Zum Hauptinhalt springen

D5 – Lebenszyklus & Betriebsfähigkeit

Zweck der Domäne

D5 stellt sicher, dass digitale Versorgungsinfrastruktur über ihren gesamten Lebenszyklus stabil, wartbar und regulatorisch tragfähig betrieben werden kann.

Digitale Systeme sind keine einmaligen Projekte.
Sie erzeugen dauerhafte Betreiberverantwortung, Abhängigkeiten und Ressourcenbindung.

Diese Domäne operationalisiert das Prinzip P6 – Nachhaltige Betriebsfähigkeit über den Lebenszyklus – auf organisatorischer Ebene.

Zentrale Steuerungsfrage

Ist die Organisation strukturell in der Lage, digitale Systeme über ihren gesamten Lebenszyklus stabil und verantwortbar zu betreiben?

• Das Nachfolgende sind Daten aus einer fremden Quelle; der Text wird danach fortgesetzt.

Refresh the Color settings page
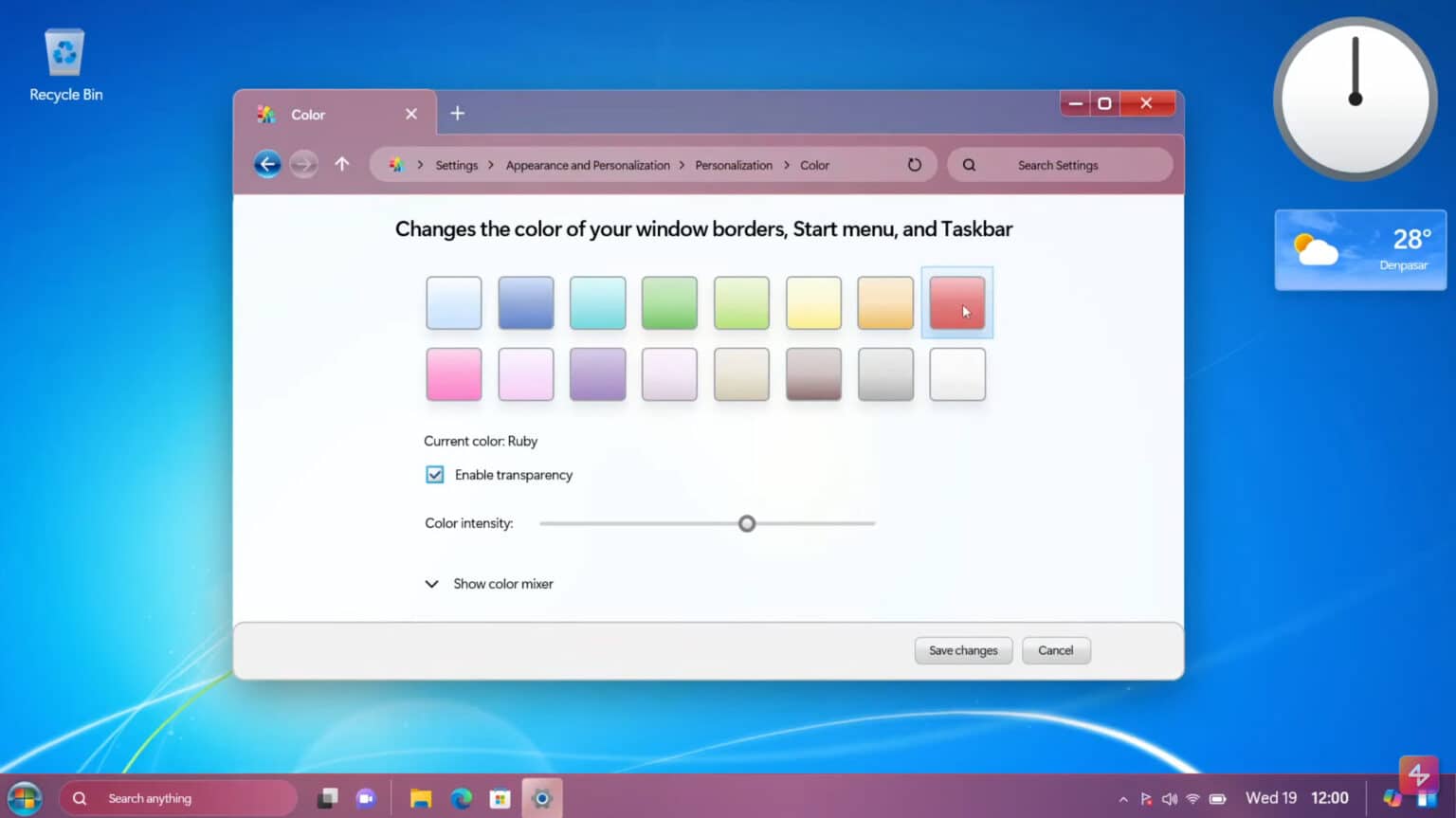This screenshot has height=818, width=1456. click(914, 164)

D5 adressiert nicht nur technischen Betrieb,
sondern strukturelle Tragfähigkeit.

Problemstellung

Digitale Systeme werden häufig mit starkem Projektfokus eingeführt:

  • Investition und Go-Live stehen im Vordergrund
  • Betriebsanforderungen werden nachgelagert betrachtet
  • Ressourcen für Wartung und Weiterentwicklung sind unklar
  • Herstellerabhängigkeiten werden unterschätzt

Typische Folgen sind:

  • steigende technische Schuld
  • unklare Update-Strategien
  • fehlende Exit-Optionen
  • regulatorische Unsicherheiten
  • Überlastung von Betriebsteams

Ohne Lebenszykluslogik entstehen fragile Infrastrukturen.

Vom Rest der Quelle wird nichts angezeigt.